Siyasette "sokağı bilmenin" kalabalık mitingler yapmaktan daha önemli olduğu, eğer mesele miting olsaydı Muharrem İnce'nin kazanacağı belirtiliyor. Önemli olanın sokakta ne söylendiği ve AKP'ye oy verenlerin önemli bir kısmında (%15 civarı) pişmanlık olduğu aktarılıyor. Özellikle AKP ve MHP örgütlerinin, "CHP PKK'lı" argümanının etkisizleşmesi nedeniyle ciddi rahatsızlık duydukları ve ellerinden oyuncağın alınmış gibi hissettikleri yorumu yapılıyor.

Kemal Kılıçdaroğlu'na yönelik eleştiriler ve savunmalar da kaynaklarda yer alıyor. Kılıçdaroğlu'nun hatasız olmadığı, ancak yıllarca ittifak yaptığı birine ihaneti konduramadığı için bu kadar şeytanlaştırılmaması gerektiği dile getiriliyor. Bir kullanıcı tarafından Kılıçdaroğlu'nun kusurunun "çalmaması" olarak belirtilmesi üzerine yapılan yorumda ise, Türkiye'de gücün para veya korku ile sağlandığı, Kılıçdaroğlu'nun ise korkutucu bir tavrı olmadığı ve parası olmadığı için (gazeteci/medya satın alamaması) şeytanlaştırıldığı ifade ediliyor. Muharrem İnce'nin siyasi kariyeri ve hataları da kaynakta konuşuluyor. İnce'nin siyasi olarak iyi bir yerden kötü bir yere geldiği ve en büyük hatasının CHP'den ayrılmak olduğu belirtiliyor. Eğer yerel seçimlerden sonra genel başkanlık teklifine "Hayır" demeseydi, bugün CHP'nin başında olabileceği yorumu yapılıyor. https://www.avazturk.com İnce ve Kılıçdaroğlu arasında teknik bir küslük olmadığı, zaman zaman telefonda görüştükleri, ancak İnce'nin bu görüşmelerde Kılıçdaroğlu'na kendisinden (Kemal Özkiraz'dan) şikayet ettiği anekdotu paylaşılıyor. Kılıçdaroğlu'nun parti başında kalması durumunda kimsenin CHP'ye oy vermeyeceği yönündeki yoruma ise, bu senaryonun henüz gerçekleşmediği ve boşuna endişelenildiği yanıtı veriliyor.

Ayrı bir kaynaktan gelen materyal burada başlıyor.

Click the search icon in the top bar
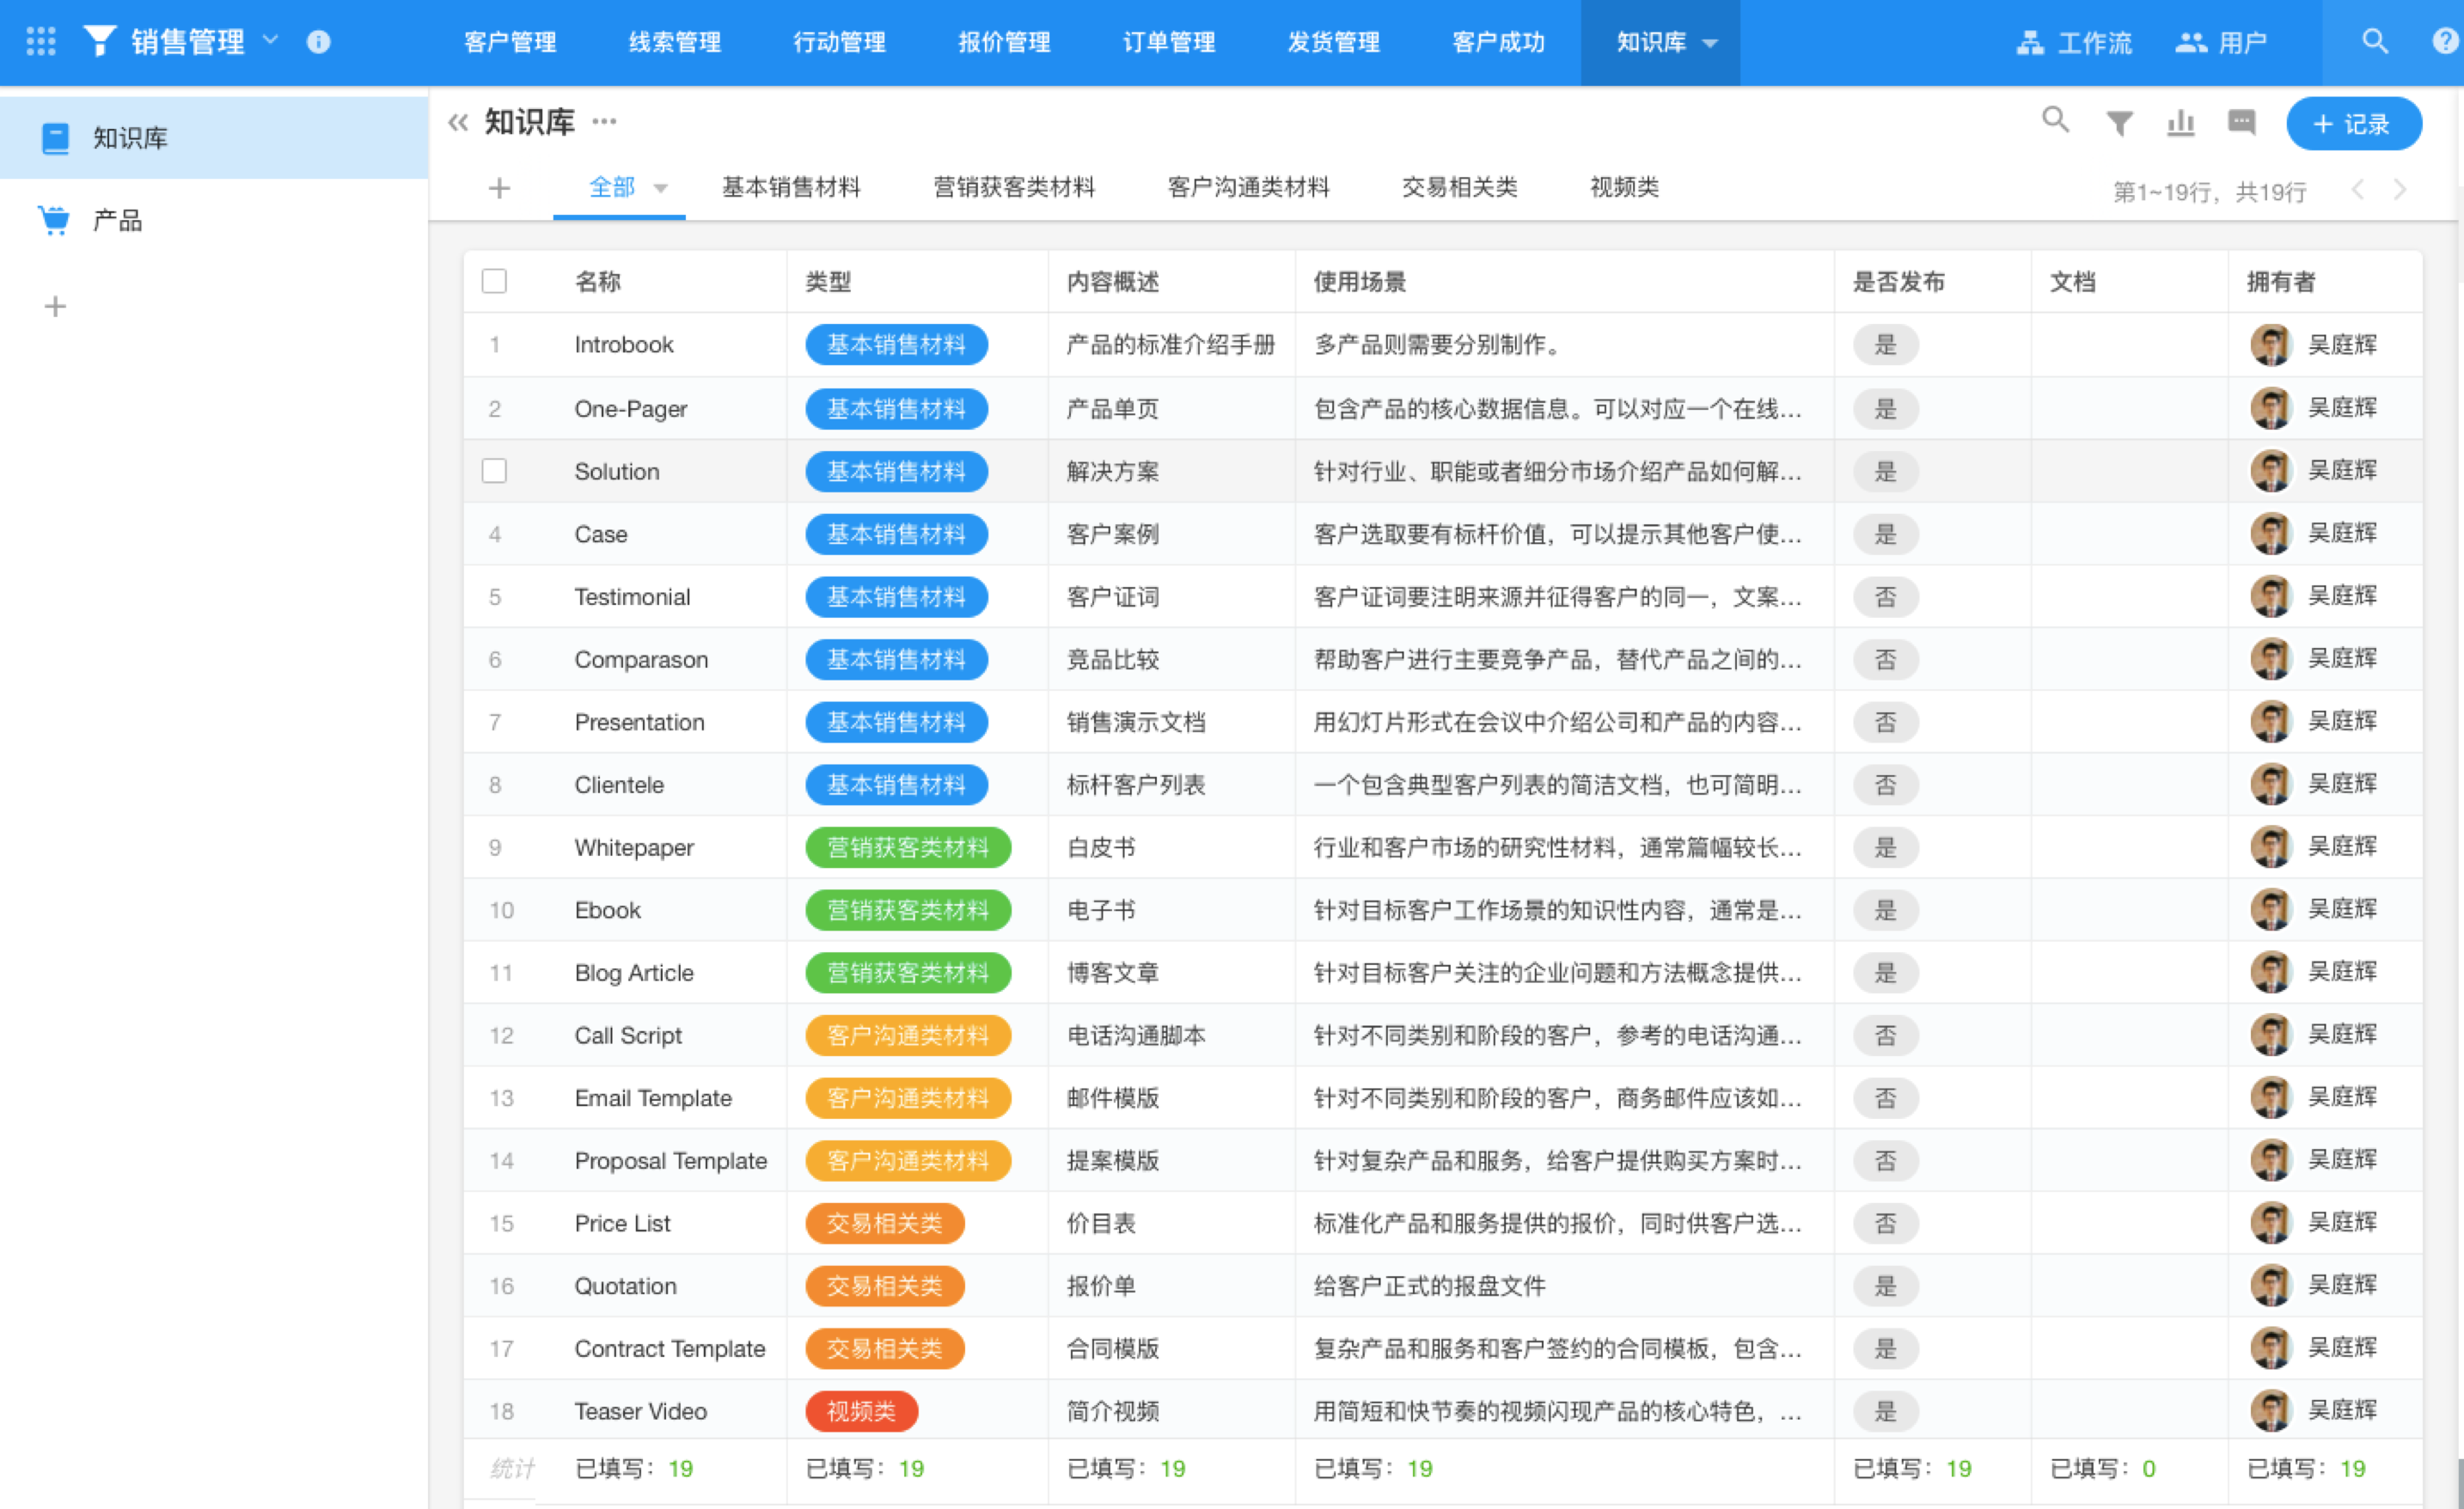 [2374, 42]
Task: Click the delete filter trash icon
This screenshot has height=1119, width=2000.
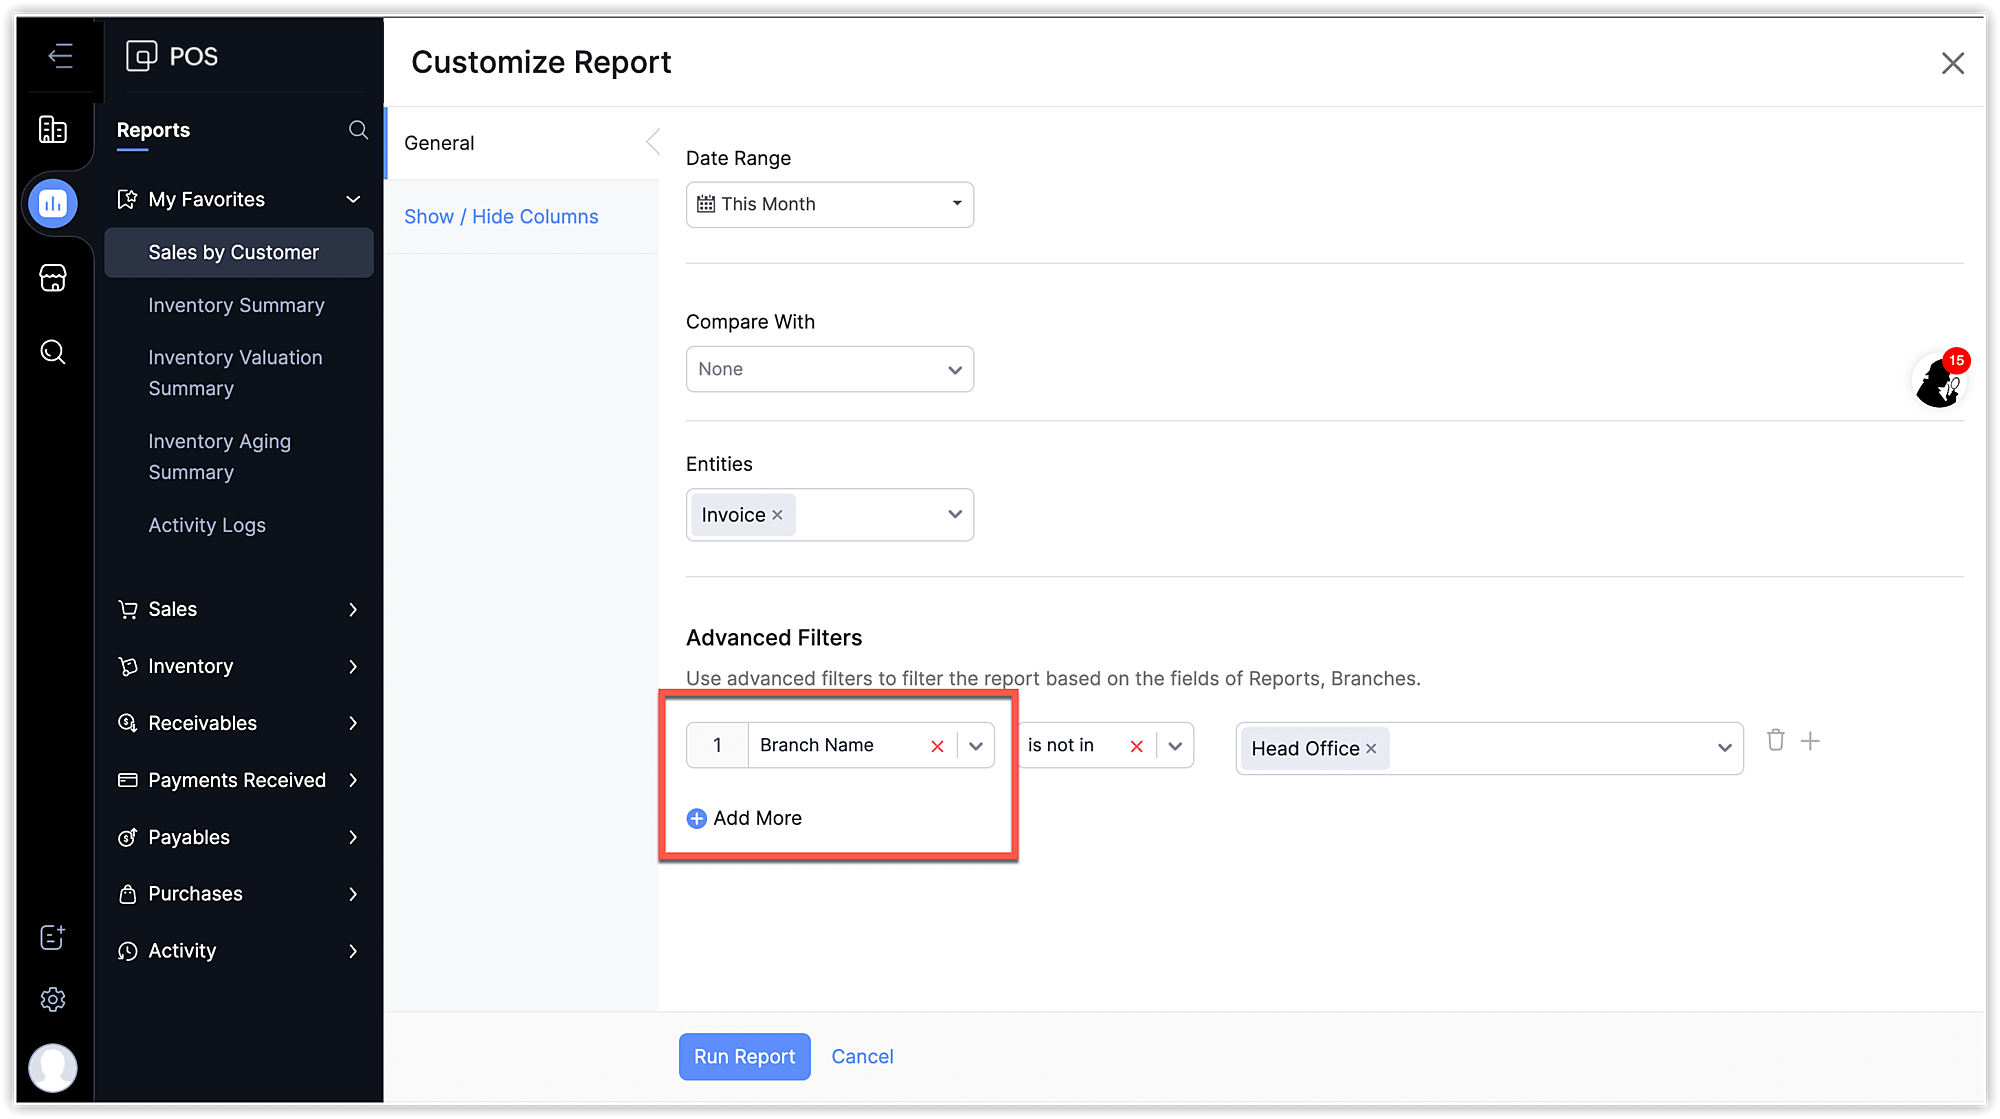Action: 1775,740
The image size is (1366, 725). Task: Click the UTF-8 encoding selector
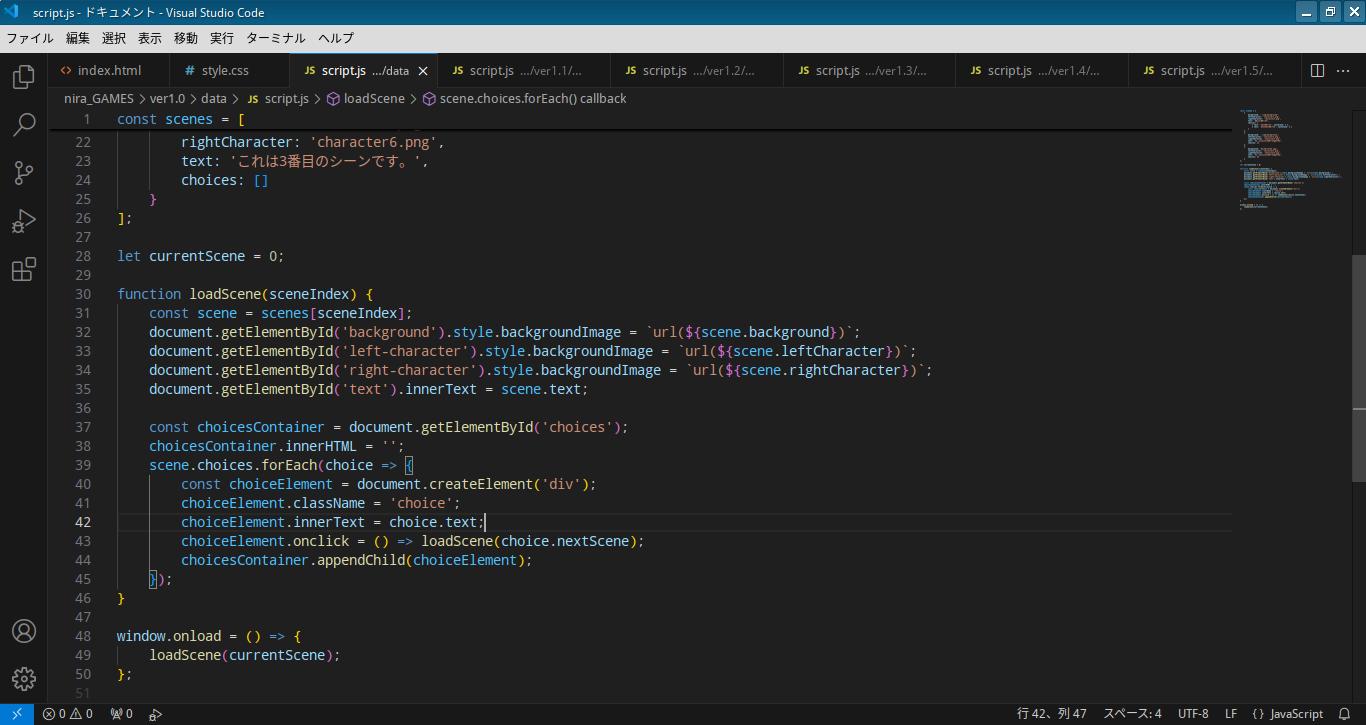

Doğu illeri için bir "Kürdistan" referandumu veya göç durumu olup olmayacağı sorusu üzerine, Türkiye'nin eski Yugoslavya'ya benzemediği, Türk ve Kürt halklarının aileler kurarak iç içe geçtiği ve kimsenin artık bunu ayrıştıramayacağı, özellikle batıda yaşayan Kürtlerin böyle bir referandumu asla kabul etmeyeceği net bir dille ifade ediliyor.

Son olarak, bürokrasinin mevcut iktidara ne kadar sabredeceği sorusu, bürokraside Erdoğan'la göbekten bağlı kişilerin hakim olduğu ve bu nedenle sabretmeye devam edeceği şeklinde yanıtlanıyor. Gelecek yayınlarda tüketici ve ekonomik güven endekslerinin seçim sonuçları ile ilişkisinin teknik olarak inceleneceği bilgisi de veriliyor. https://www.avazturk.com Bu endekslerin şu anda 90'ın oldukça altında olduğu ve geçmiş seçimlerde 90'ın altının güç kaybına işaret ettiği belirtiliyor. Tüm bu analizler, Türkiye siyasetinin karmaşık yapısını ve geleceğe yönelik olası senaryoları büyük veri ve güncel yorumlar ışığında değerlendiriyor.